Federal law requires strict annual audits for any entity receiving $750,000 or more in federal funds. This provider received more than 100 times that amount, failed to comply, and still saw its contracts renewed. Instead of pulling funding,
City Hall approved more. LAHSA distributed more. The Mayor’s Office defended more.
The homelessness system isn’t broken — it is functioning exactly as its political architects designed it: unaccountable, opaque, and self-protective.
LAHSA — now approaching a $1 billion budget with over 1,000 employees — has proven itself incapable of overseeing the providers it funds. Its failure is not procedural — it is structural. It was built to distribute money, not enforce accountability. That is why providers can fail audits, fail performance benchmarks, fail financial controls — and still get richer.
City Hall and the County are no better. They have created a nonprofit industrial complex that absorbs billions, delivers minimal outcomes, and shelters underperforming agencies behind layers of bureaucracy. Some nonprofit executives make $350,000 to $400,000 per year running organizations that cannot pass federal audits or meet housing placement standards.
And what do Angelenos get for the billions spent? A system where only 4 out of every 100 unhoused people entering LAHSA’s system reach permanent housing — and in some programs, over half fall back into homelessness within a year.
These outcomes are not the result of insufficient funding — they are the result of insufficient oversight from the institutions responsible for enforcing it.
And the most damning fact of all: none of this was revealed by the Mayor’s Office, the City Council, LAHSA, the CAO, or the County.
It was revealed by journalists.
The oversight agencies did not blow the whistle — because they are part of the system that allowed this to happen.
This requires more than reforms. It requires a reckoning.
Here is what must happen now — not eventually, not symbolically, but immediately:
- The Mayor’s Office, LAHSA executive leadership, and the City Administrative Officer must freeze all contracts and payments to any provider that fails federal audit compliance. Not one more dollar.
- A full federal-level forensic audit must be launched into all major homeless providers — and into LAHSA itself, including its executive operations and grant management practices.
- The City Council must pass an ordinance mandating public quarterly audit and performance disclosures for every homelessness contractor and for LAHSA as an institution.
- LAHSA must be restructured or dismantled if it cannot enforce full compliance with federal audit and performance standards.
- The leadership roles responsible for this breakdown — Mayor’s Office homelessness deputies, LAHSA executives, CAO budget oversight teams, and Council committee chairs — must face public accountability.
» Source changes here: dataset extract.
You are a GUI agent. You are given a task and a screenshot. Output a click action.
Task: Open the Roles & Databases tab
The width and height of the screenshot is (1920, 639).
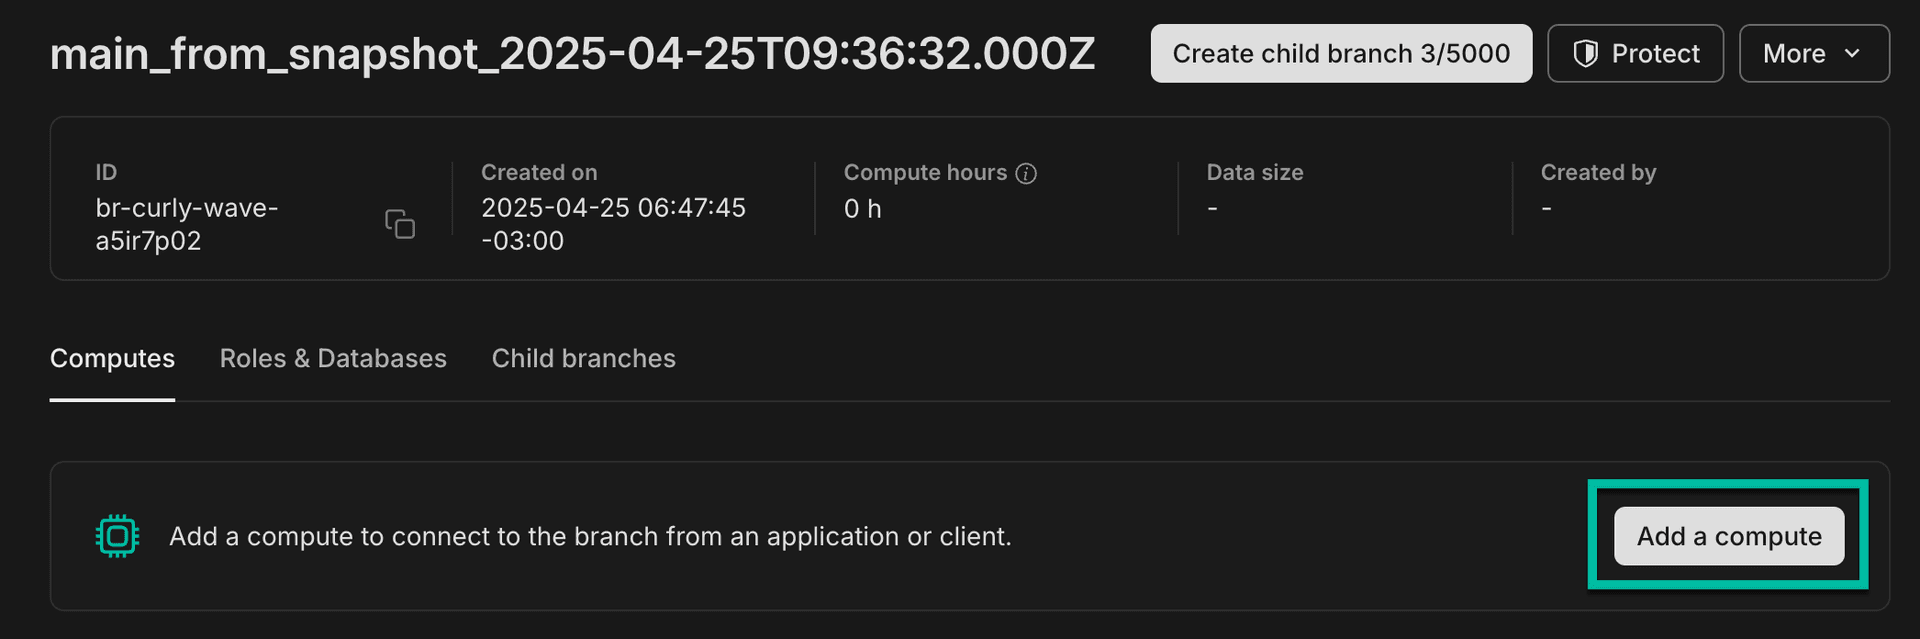click(x=333, y=358)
Los Angeles is not failing because it lacks money. It is failing because the institutions entrusted with billions have failed to guard the public trust. A provider taking $100 million in violation of federal law and still receiving more funding is not a homelessness scandal. It is a government scandal.
This is not an exception. This is the system. And until the institutions responsible for this failure — the Mayor’s Office, LAHSA, City Hall, and the County bureaucracy — are forced to confront their role in this disaster, nothing will change.
Angelenos deserve accountability. And they should demand it — loudly, relentlessly, and without apology.
(Mihran Kalaydjian is a seasoned public affairs and government relations professional with more than twenty years of experience in legislative affairs, public policy, community relations, and strategic communications. A respected civic leader and education advocate, he has spearheaded numerous academic and community initiatives, shaping dialogue and driving reform in local and regional political forums. His career reflects a steadfast commitment to transparency, accountability, and public service across Los Angeles and beyond.)